"Quem quiser que se fum"
Zuenir Ventura,
O Globo
Os médicos que opinaram sobre o câncer de Lula foram unânimes em atribuir a causa da doença ao uso do cigarro (e, em segundo lugar, ao da bebida alcoólica), o que não é novidade, pelo menos para mim, que há 15 anos descobri que o tumor maligno que se instalara na minha bexiga tinha como causa o fumo.
O que nem todos sabem é que fumar charutos (e cigarrilhas) também faz mal à saúde. Tenho amigos que adotam a velha mania consagrada por Fidel Castro — que, aliás, a abandonou há tempos — e, despreocupados, enchem o peito (de fumaça) para anunciar que se encontram a salvo: “Deixei o cigarro, agora só fumo charuto.”
Como alegações, dizem que não tragam e que só fumam de vez em quando.
Acontece que já há evidências científicas de que, mesmo quando não se inala ativamente a fumaça, ou seja, sem tragar, o charuto pode ser tão nocivo quanto o cigarro. Em 1998, o Instituto Nacional do Câncer dos EUA divulgou um estudo afirmando que o hábito está associado a vários tipos da doença, incluindo os tumores da cavidade oral (lábios, língua, bochechas, garganta), do esôfago, laringe e pulmão.
A pesquisa foi realizada com pessoas que consumiam um ou dois charutos por dia e que, na maioria, não tragavam.
A coragem e a transparência com que o ex-presidente está lidando com o câncer, sem escondê-lo ou disfarçá-lo, servem como exemplo no combate a um mal tão estigmatizado e na luta contra o tabagismo, que muitos consideram exagerada e indevida.
Em nome dos direitos individuais, há os que condenam as proibições e as campanhas antitabagistas.
O escritor Vargas Llosa, neoliberal e ex-dependente da nicotina, chegou a escrever que “suicidar-se aos poucos” é um direito de cada um e que “é impossível não sentir uma certa solidariedade cívica com os fumantes”, que estariam sendo tratados como “cidadãos de segunda classe”.

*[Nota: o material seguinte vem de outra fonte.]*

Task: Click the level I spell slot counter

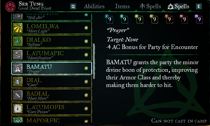Action: pos(109,19)
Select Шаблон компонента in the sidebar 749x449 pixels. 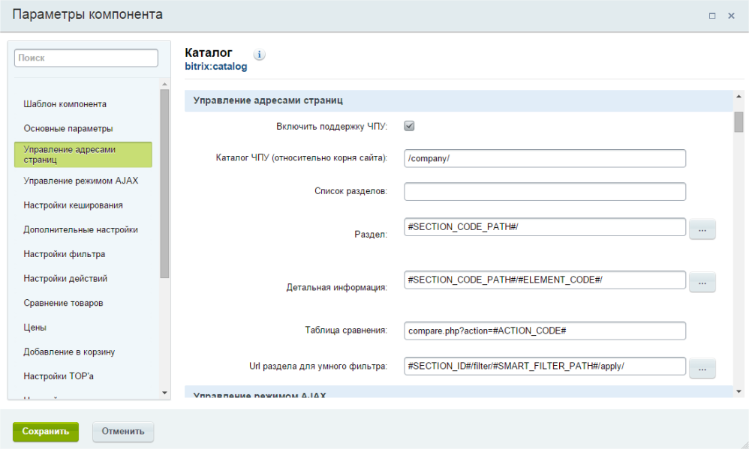pyautogui.click(x=65, y=104)
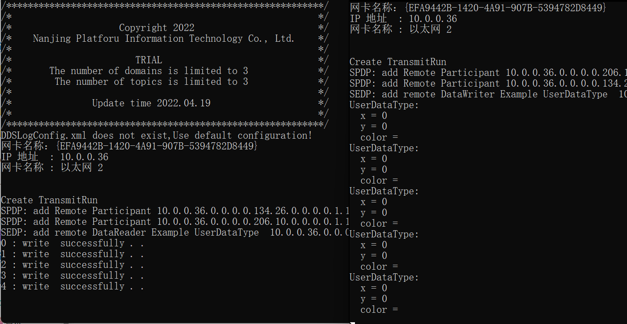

Acho que não é bem assim e apelar para o livre-arbítrio e os valores democráticos é um pouco demais, pois a liberdade de um termina quando sua fumaça começa a incomodar o outro e a fazer-lhe mal.
De minha parte, desisti do apostolado antitabagista quando não consegui catequizar nem minha mulher, que só abandonou o vício quando se decidiu por conta própria.
Otto Lara Resende, quando se livrou do tabagismo, criou a categoria dos “viciados em não fumar”, a que pertenço. Mas sem proselitismo.
Hoje, sigo o preceito de Rubem Braga, que perdeu um pulmão e acabou morrendo em consequência de um câncer na laringe. Militante da causa contra o fumo e irritado por não conseguir converter os inveterados, o genial cronista um dia perdeu a paciência: “Quem quiser que se fume.”
PS — Sei que os usuários de um “puro” recorrem como álibi ao caso de Oscar Niemeyer, que com quase 104 anos continua fumando cigarrilhas e está aí firme e forte. Esquecem que ele é exceção até nisso.